M60 GPU Passthrough Scaling

According to a chat with a Citrite, the http://testdrive.cloud.com site has GRID K2 GPUs on the back end and the Windows 10 VMs are running in passtrhough mode. A K2 in this configuration can purportedly handle around 20-30 sessions per engine, so is it fair to estimate that an M60 engine might be capable of handling something like 40-50 sessions in passthrough mode? Clearly, these couldn’t be super heavy-duty types of applications, but the demos available on that remote site were quite intensive and even running frequent tests at all sorts of times, I could not discern a time when performance was at all sluggish. Here’s a video I took using a Raspberry Pi 3B (Citrix/Viewsonic edition) running Citrix Receiver/TLXOS that showcases a couple of demos: http://bit.ly/29RQHyt

We’re interested in scaling for a student environment that would be running apps like Google Earth, ArcGIS and various AutoDesk products, and have two Dell R730 units, each containing a pair of Intel Xeon E5-2680 v4 14-core CPUs, 256 GB of RAM and an M60. Some guidelines on XenApp configurations for passthrough would be useful (number of VCPUs, RAM and if NUMA is a major concern or not). The thought was to run this under XenServer and allocate perhaps 12 VCPUs and 62 GB of RAM so that up to four XenApp VMs could eventually fit if we added a second M60 without first running out of CPU power. Is this an realistic configuration?

One other question – are there any good load testing routines out there to simmlate multiple users in passthrough mode?

Hi Tobias

Any reason why you want to use Passthrough rather than vGPU? With the K2, there were differences in features and performance between a Passthrough and K280Q, but with the M60, I’ve seen no real discernible difference in performance between Passthrough and 8Q vGPU, and CUDA (if you need it) is available through the vGPU profiles whereas it wasn’t with the K2.

Regarding NUMA, I’ve not run into any issues with that yet, I don’t believe it to be as much of a concern as it used to be due to technology and performance advances.

XenServer, love it, no issues there, especially the current one.

It is a realistic configuration, but (and I’m aware of who I’m talking to here, so I’m sure you’ll know all this ;-) ) there are plenty of variables to impact density and overall experience. The biggest variable you’ve listed is Autodesk, which has such a wide variety of products all with differing resource requirements. Depending on which Autodesk products you’re looking to use, you may struggle to get the density you’re looking at, especially if all 40-50 users decide to use that product at the same time. It also depends how the individual application is being used, the type of workload etc etc. I’ve seen a user get a published application, and stretch it across 2 4K monitors and start using it, the application then effectively ran at 8K… So there are lots of variables that will impact your capacity, and some that may still be unknown.
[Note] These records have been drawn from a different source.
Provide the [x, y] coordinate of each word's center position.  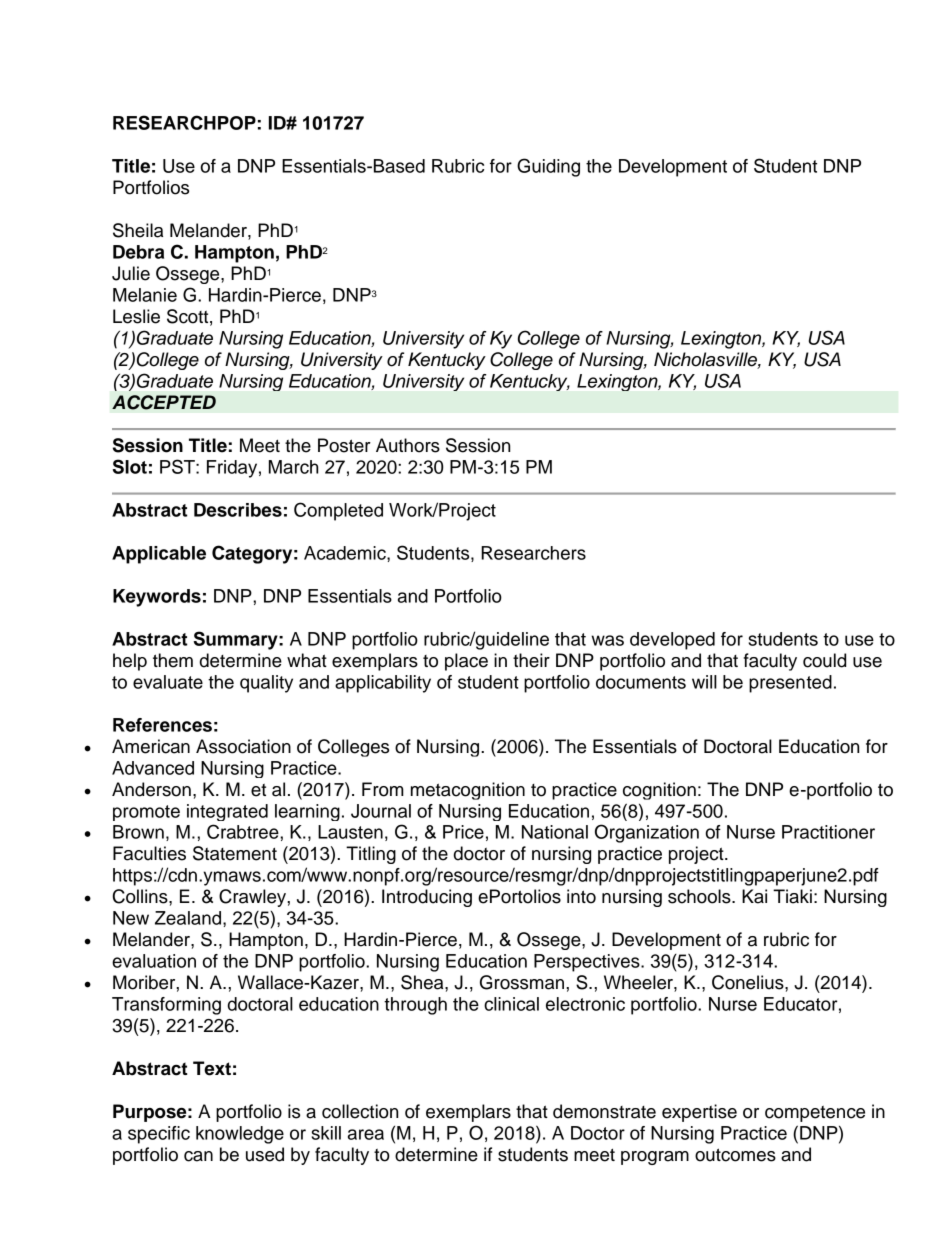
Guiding [548, 167]
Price [463, 832]
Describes [238, 510]
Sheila [138, 230]
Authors [408, 445]
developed [672, 641]
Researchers [533, 553]
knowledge [240, 1135]
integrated [227, 812]
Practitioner [828, 832]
There are numerous ways to design a XenApp Site, so don’t think you have to cram it all on one VM. Best way is to have a go at it and see how you get on with capacity, what you’ve listed sounds like a good starting point. You may decide to silo off your heaviest apps onto dedicated resources for guaranteed performance and minimal impact on other sessions, or scale out instead of up. Lots of different options to play with, it depends what kind of experience you’re looking to deliver :-)

Hi, Ben: This is for students, so no matter what CAD/CAM sort of app they will be running, it won’t be anything fancy or overly complex. It’s also not like they are engineers who crank things out at lightning speed with constant flicks of their wrists; there will be a lot of pausing to look and learn, so the load won’t be that great nor that continuous from any individual, plus likely only a single monitor will be in use in most cases. With passtrough, you of course need to use the whole engine, so the idea is to maximize what you can do with it on a given server. I know some sites with 128 GB devoted to a single XenApp + GPU instance. As to why passthrough, there’s also the simple matter of cost. Its cheaper plus VMs are used inconsistently and it would be a waste of resources and more costly to pin vGPUs to a number of idle VMs and remove that availability from others; it also opens up better options for remote BYOD-type access.

Ultimately, you’re right that it’s probably going to take some experimentation just to see how it works out and some tweaking to maximize resources. Appreciate you feedback, of course!